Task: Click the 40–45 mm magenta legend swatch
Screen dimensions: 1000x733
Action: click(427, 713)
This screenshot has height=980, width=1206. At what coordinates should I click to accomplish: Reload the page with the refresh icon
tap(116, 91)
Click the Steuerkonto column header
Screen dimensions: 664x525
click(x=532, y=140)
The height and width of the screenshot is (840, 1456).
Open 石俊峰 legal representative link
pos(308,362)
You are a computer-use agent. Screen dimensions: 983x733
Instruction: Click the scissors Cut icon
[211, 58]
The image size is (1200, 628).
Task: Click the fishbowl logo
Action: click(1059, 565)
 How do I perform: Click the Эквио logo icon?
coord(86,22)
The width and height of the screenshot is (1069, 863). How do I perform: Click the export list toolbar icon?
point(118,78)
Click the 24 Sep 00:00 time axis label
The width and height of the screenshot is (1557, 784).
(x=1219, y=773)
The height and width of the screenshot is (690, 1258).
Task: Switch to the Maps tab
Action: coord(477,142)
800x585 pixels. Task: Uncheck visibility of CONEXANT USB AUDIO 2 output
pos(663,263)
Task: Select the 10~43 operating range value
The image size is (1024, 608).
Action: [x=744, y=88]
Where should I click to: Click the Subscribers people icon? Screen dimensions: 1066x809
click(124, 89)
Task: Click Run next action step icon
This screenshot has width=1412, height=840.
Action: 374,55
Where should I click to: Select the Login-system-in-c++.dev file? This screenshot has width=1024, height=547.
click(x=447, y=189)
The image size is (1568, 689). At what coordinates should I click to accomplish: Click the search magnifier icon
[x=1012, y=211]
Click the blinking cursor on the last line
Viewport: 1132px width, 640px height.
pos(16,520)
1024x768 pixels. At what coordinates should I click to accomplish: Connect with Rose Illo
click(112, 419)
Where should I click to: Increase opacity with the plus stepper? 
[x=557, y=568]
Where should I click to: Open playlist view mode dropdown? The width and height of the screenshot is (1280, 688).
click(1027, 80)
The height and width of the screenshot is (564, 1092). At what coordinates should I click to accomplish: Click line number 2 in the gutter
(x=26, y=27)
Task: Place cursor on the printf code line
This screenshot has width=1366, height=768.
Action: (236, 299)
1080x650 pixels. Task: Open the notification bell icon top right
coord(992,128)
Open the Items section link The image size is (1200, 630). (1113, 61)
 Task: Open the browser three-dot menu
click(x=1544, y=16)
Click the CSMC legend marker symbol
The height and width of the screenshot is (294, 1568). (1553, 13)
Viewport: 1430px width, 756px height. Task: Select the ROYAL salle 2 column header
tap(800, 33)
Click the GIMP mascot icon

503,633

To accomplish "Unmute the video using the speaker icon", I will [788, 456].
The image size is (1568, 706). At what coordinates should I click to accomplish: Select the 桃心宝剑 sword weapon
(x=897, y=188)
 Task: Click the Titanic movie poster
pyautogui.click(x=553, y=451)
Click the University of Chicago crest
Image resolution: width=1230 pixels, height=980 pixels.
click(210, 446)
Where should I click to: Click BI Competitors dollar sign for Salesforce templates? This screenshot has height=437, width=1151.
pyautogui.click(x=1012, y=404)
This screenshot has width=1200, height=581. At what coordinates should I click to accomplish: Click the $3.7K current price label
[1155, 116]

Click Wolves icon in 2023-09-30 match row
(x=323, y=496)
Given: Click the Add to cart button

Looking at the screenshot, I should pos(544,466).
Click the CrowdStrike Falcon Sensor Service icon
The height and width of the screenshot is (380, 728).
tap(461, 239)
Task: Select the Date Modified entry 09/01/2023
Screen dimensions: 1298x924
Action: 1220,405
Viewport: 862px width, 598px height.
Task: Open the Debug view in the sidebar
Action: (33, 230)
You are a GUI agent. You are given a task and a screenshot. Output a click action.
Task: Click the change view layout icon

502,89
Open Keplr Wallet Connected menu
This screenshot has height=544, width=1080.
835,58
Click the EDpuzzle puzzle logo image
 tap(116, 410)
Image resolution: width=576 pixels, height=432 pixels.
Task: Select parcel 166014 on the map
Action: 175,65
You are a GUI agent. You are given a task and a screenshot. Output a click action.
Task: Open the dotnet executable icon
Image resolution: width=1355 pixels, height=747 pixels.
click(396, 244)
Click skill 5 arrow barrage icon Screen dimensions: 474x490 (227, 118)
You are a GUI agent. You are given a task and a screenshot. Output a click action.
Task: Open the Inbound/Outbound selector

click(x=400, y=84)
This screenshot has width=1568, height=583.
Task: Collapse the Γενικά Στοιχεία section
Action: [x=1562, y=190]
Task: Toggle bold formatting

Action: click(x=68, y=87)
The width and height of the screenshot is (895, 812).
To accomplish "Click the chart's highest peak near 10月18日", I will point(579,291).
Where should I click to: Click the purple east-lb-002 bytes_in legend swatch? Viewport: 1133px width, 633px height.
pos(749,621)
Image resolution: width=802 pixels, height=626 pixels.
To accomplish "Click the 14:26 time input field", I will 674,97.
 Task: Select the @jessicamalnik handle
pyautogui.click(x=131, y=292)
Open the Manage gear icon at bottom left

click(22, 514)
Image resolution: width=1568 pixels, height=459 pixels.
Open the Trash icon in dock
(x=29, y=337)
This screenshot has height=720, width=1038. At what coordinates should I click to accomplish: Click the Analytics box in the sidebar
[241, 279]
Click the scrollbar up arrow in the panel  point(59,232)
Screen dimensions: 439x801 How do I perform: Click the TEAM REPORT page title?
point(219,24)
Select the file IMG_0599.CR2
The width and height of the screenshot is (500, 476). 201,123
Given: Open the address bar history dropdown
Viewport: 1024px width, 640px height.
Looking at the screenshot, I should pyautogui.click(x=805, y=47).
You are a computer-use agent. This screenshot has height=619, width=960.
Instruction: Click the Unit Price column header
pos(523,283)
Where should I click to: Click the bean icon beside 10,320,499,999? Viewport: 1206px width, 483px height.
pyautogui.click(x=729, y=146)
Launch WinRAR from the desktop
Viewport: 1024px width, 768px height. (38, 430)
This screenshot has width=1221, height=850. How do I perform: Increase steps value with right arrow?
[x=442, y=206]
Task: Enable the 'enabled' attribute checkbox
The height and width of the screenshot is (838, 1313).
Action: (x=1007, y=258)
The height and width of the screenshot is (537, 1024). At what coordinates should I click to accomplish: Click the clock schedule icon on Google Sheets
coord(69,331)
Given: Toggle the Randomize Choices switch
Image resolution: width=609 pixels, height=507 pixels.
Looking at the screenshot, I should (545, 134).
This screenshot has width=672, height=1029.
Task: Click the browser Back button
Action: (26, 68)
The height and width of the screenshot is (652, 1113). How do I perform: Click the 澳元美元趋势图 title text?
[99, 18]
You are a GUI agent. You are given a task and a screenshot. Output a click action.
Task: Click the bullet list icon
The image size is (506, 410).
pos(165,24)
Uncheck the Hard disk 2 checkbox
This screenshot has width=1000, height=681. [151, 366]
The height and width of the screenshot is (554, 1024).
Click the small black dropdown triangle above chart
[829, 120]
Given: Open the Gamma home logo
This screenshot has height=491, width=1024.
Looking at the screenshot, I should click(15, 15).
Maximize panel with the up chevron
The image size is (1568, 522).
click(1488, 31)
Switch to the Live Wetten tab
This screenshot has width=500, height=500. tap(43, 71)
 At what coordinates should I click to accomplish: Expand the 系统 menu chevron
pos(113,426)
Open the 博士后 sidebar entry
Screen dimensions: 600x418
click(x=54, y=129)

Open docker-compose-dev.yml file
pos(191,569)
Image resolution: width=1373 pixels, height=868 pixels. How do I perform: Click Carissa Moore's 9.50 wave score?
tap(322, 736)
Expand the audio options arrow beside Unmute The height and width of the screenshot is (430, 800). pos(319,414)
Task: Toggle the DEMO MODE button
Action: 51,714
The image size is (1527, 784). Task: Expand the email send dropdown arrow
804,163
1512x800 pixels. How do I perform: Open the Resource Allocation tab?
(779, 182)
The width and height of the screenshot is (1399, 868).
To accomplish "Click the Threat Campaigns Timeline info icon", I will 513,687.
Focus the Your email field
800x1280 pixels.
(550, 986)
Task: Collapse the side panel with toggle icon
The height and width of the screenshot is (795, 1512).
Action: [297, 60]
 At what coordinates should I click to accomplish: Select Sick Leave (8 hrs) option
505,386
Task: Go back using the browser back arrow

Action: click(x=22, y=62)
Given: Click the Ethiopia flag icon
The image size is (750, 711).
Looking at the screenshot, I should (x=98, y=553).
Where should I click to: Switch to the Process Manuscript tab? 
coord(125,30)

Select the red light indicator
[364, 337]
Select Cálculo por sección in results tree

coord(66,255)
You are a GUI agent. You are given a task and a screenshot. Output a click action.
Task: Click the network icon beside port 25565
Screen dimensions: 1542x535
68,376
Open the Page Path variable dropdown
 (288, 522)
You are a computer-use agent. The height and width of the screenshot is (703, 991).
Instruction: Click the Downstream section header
+ + +
# [PROBLEM]
Only lines that hold the string "panel" belong in the answer, so copy every one of them from the records.

# [ANSWER FOR THE TASK]
Click the scrollbar up arrow in the panel  point(59,232)
Maximize panel with the up chevron
Task: Collapse the side panel with toggle icon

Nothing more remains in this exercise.